Retrato de Chico Buarque mostra o grande artista que ele é

No dia em que Chico Buarque faz aniversário, que tal rever o documentário Chico, Artista Brasileiro?

Vinícius e Chico, Artista Brasileiro são muito parecidos na estrutura narrativa. Realizados por Miguel Faria Jr., os documentários fogem um pouco do formato clássico do gênero por causa dos trechos encenados.

Em Vinícius, música e poesia se misturam num pocket show para uma pequena plateia. Em Chico, Artista Brasileiro, dez números são apresentados num galpão/estúdio sem plateia. Nos dois, os números são intercalados por entrevistas produzidas para os filmes e material de arquivo. O segundo repete a fórmula e os méritos do primeiro.

Vinícius é sobre um homem morto. Daí, talvez, o grande número de entrevistas gravadas para o documentário. Em algumas (Chico, Gil, Caetano), há música à base de voz e violão. Os depoimentos montam o retrato do artista.

Chico é sobre um homem vivo e em atividade, dividido entre a música e a literatura. Os depoimentos são em menor número e sem ilustração musical. Quem conta a história é o próprio Chico numa longa entrevista que conduz a narrativa. O filme é, então, um retrato do compositor tirado por Miguel Faria Jr., mas, sobretudo, um autorretrato do artista.

Chico, Artista Brasileiro não é o primeiro documentário sobre o autor de Construção. Há um outro, inferior: Certas Palavras com Chico Buarque, que Maurício Berú realizou em 1980. Faria Jr. utiliza cenas de Berú, como as imagens de Maria Bethânia cantando Olhos nos Olhos em estúdio, com o autor ao seu lado.

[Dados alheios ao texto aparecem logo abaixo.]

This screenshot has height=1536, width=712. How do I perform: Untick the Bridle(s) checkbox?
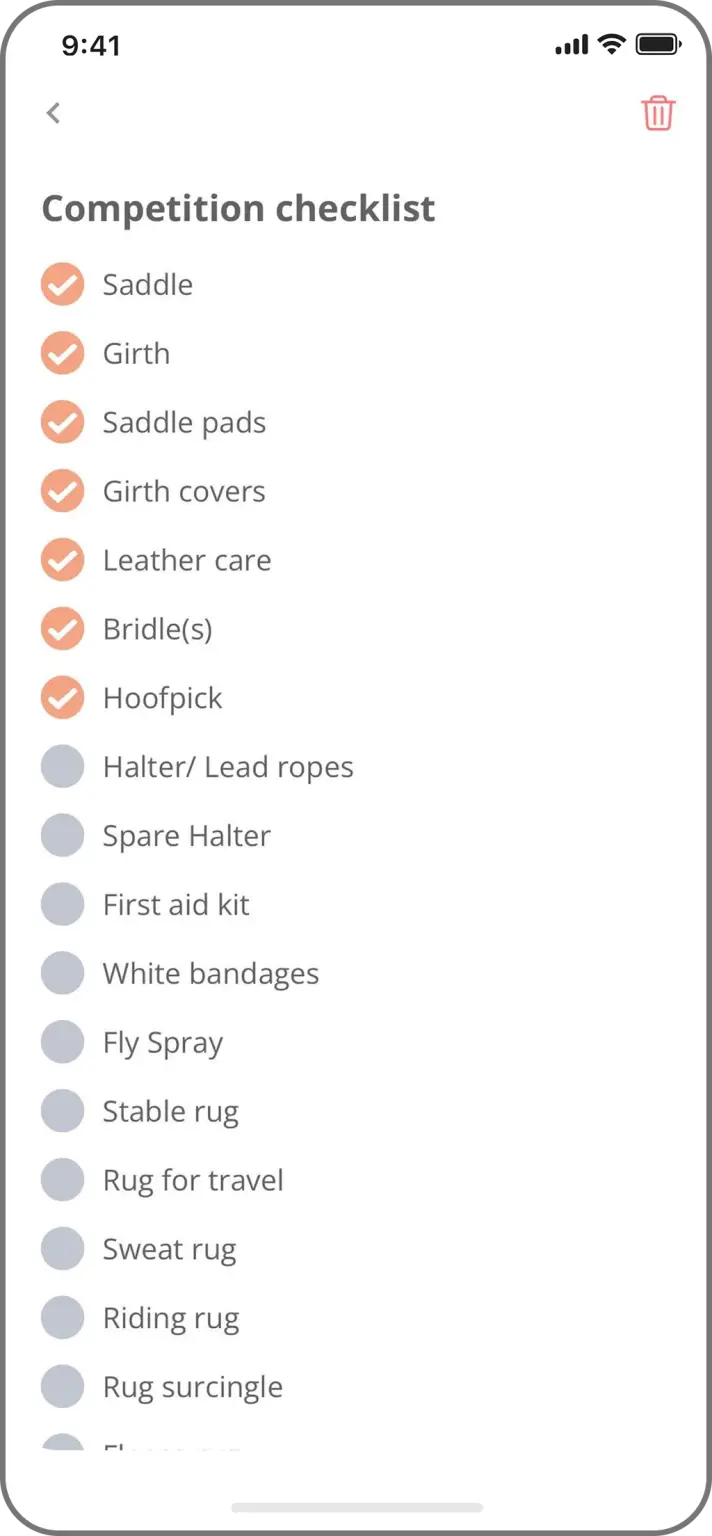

Em Certas Palavras, a encenação das canções empobrece o filme. Em Chico, os números gravados o engrandecem.

As dez músicas, mesmo que de épocas distintas, têm a feição do Chico dos últimos anos. Certamente, por causa dos músicos da sua banda (à frente, o guitarrista Luiz Cláudio Ramos), a quem há de se atribuir a sonoridade e a concepção dos arranjos executados em palcos e estúdios.

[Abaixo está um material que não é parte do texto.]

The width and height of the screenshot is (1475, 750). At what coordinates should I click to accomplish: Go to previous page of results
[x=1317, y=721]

As escolhas não são óbvias, nem os intérpretes. A versão de Sabiá, com a portuguesa Carminho, é comovente. As imagens de Chico e Tom no palco do FIC são preciosas. Chico reconhece que, no Brasil de 1968, a canção de exílio composta com Jobim era alienada. O tempo a conservou bela.

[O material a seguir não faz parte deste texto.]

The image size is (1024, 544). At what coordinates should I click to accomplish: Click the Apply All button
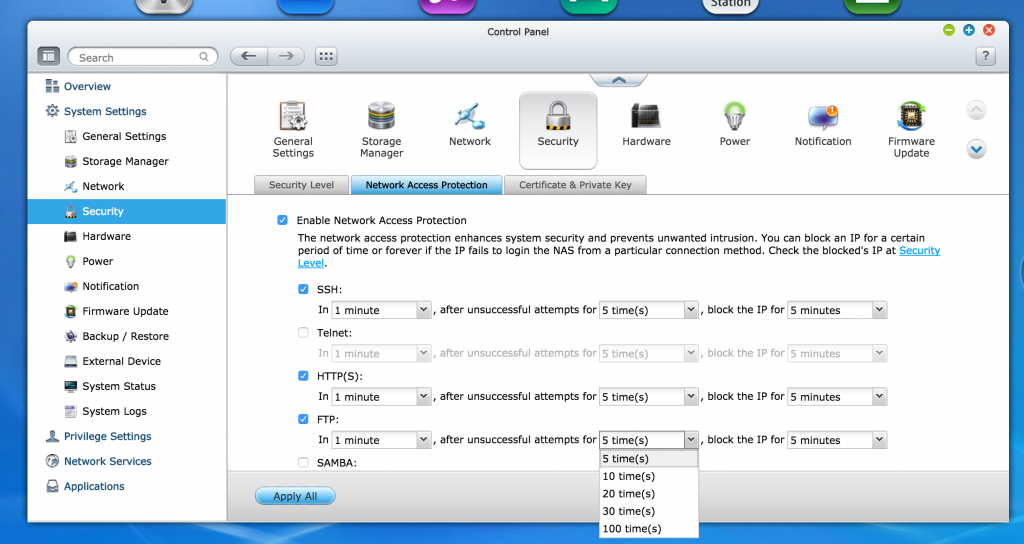tap(295, 496)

Chico dá um depoimento corajoso e sem preconceito sobre a diversidade da música popular que se produz no Brasil. A canção popular como representação do que somos. Não deve agradar a uma parcela significativa dos seus fãs, mas eles fingem que não veem. O artista se apresenta como um homem que não sente saudade, não tem medo da solidão e não é tímido. Para ele, o presente é melhor do que o passado.